The International Bunker Industry Association (IBIA) and BIMCO on Monday (22 April) said they have signed a Memorandum of Understanding (MoU) to collaborate on some of the monumental challenges and opportunities within the areas of bunker, marine energy and maritime sectors and help facilitate shipping’s decarbonisation efforts.

The parties have agreed to leverage their respective expertise and resources to develop innovative solutions and initiatives to facilitate the transition towards cleaner fuels and efficient and sustainable shipping practices. The partnership MOU will focus on addressing the following key areas:

Research and Development: Collaborate on research initiatives, studies, and projects relevant to the bunker/marine energy industry and maritime sector.

Information Sharing: Share relevant information, publications, and data that may be beneficial to the members of both organisations.

Training and Education: Explore opportunities for joint training programs, seminars, and educational initiatives to enhance the knowledge and skills of professionals in the maritime and bunker/marine energy industry.

Influence: Work together on efforts to address common issues and challenges faced by the industry.

Alexander Prokopakis, Executive Director of IBIA, said: “This partnership between IBIA and BIMCO marks an important step towards addressing the pressing challenge of decarbonisation in the shipping industry.

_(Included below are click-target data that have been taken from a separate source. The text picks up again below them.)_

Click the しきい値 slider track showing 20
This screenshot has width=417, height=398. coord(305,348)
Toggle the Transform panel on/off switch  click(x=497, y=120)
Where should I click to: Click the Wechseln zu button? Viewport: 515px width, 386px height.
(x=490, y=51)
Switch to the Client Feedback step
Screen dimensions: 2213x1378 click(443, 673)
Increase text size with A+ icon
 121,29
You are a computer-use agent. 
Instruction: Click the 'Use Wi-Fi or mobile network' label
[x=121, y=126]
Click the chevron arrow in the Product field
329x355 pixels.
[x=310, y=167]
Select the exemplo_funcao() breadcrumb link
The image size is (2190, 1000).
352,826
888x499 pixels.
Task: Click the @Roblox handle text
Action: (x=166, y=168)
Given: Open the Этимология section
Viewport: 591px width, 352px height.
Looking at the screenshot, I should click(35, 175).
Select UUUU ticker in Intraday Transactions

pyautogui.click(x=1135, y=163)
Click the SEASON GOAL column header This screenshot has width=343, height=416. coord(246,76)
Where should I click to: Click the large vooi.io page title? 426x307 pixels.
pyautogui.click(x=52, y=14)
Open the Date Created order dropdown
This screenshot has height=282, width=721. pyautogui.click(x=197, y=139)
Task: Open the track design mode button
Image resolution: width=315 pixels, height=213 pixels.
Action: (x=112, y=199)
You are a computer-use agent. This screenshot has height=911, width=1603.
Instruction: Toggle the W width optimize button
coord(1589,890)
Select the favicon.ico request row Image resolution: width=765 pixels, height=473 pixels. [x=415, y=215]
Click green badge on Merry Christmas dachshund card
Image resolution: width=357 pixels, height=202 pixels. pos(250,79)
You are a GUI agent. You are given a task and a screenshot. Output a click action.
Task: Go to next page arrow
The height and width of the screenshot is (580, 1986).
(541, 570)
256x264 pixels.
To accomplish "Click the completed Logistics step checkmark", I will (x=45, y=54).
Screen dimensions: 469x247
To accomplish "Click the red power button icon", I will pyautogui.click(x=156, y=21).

The collaboration underscores the industry’s collective commitment to navigating towards a greener future for maritime operations.”

David Loosley, BIMCO Secretary General & CEO, said: “As we work towards the checkpoints and targets of the updated GHG strategy of the IMO, working across all sectors that influence and support decarbonisation of shipping will be key. Our ships will be relying on many different fuel solutions in the process and working toward the safety and availability of those is crucial.” 

IBIA and BIMCO are committed to driving progress towards a more sustainable and environmentally responsible future for the global shipping industry.